Saturday, March 23, 2013

Learning to Love: Change

Yesterday, we had a memorable dinner to celebrate my parents’ sixtieth wedding anniversary!!! (…talk about learning to overcome everyday hardships, to distill love, borne from patience).
Anthropologists argue that man is, by ‘’nature, monogamous, but only for an approximate seven years at a time (corresponding to those, needed by children to develop to the point of no longer needing taking-care-of). Anyone aspiring to a marriage “till death do us part”, requires ‘supernatural’ help, hence marriages, before God. My parents thusly, learned to muscle virtue and have lasted sixty years together! Of course it hasn´t been easy. Challenges, worth overcoming, never are. However, it is these daily conflicts that give us opportunities for growth. To wrestle with them we have to ‘change’.
The debate about ‘change’, whether it be ‘immanent’, ‘permanent’ or just ‘potential unfolding’, has been going on since Aristotle through Hegel, Kant...to the present day. Do we actually ‘change’ or is it just the unraveling of personal development? Can we ‘change’ our essence? Does ‘change’ depend on free will or is it conditioned by ‘nature’? Can a loved one actually ‘change’ to overcome his innate shortcomings and transcend his ‘natural’ imperfection? Can we trust that our giving second and third chances to those who have let us down, will actually make a difference? What does ‘change’ depend on?

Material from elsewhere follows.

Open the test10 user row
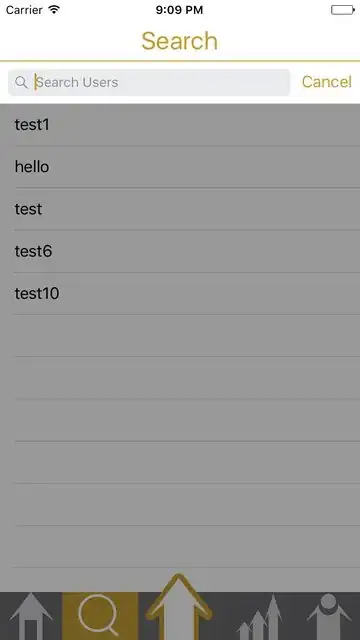(x=180, y=293)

We all have loved ones who have collapsed the inflated expectations we had of them, through disillusion. Can we ever expect them to ‘change’? If so, how much longer must we wait? (I would like to believe God would say “Forever. That´s why I made eternity”…but it may just be wishful thinking).
I was impressed with the number of people asking these same questions, at a workshop in self-growth, I gave, recently. Their main concern was not about themselves, but about loved ones caught up in mediocrity, ignorance and self-deprecation (or should I say ‘de-prickation’!). These innate ‘care-takers’ have been trying, over and over again, to love loved- ones who feel unworthy of ‘ being loved’ and just end up rejecting  help. It is this dejection that seems to have them ‘give up’ and harden to loving, cynically responding to it with sneers of disbelief (I know, because I have been there!)
My parents have mutually let each other down, over and over again, but have both held tight to their ‘ideal’, confident of change. It is this ‘unwitting trust’ that Love is made of. It’s about ‘believing ’patiently, over and beyond evidence, in the potential of our Higher Selves. It is about trusting ‘change’.
My tendency to ‘doubt’, till Science and evidence proves ‘otherwise’ , strongly objects to such belief in ‘change’. People ‘are’ as they ‘are’ and their acts speak for themselves. Such doubting renders  anything else, a ‘wishful projection’.  However, having myself, been one of those loved ones who rejected loving, for whatever reasons  and ‘changed’, I now stand up for the silent dis-believers, confident that they too, will ‘change’. My parents’ example is my avowal and evidence that proves change is possible.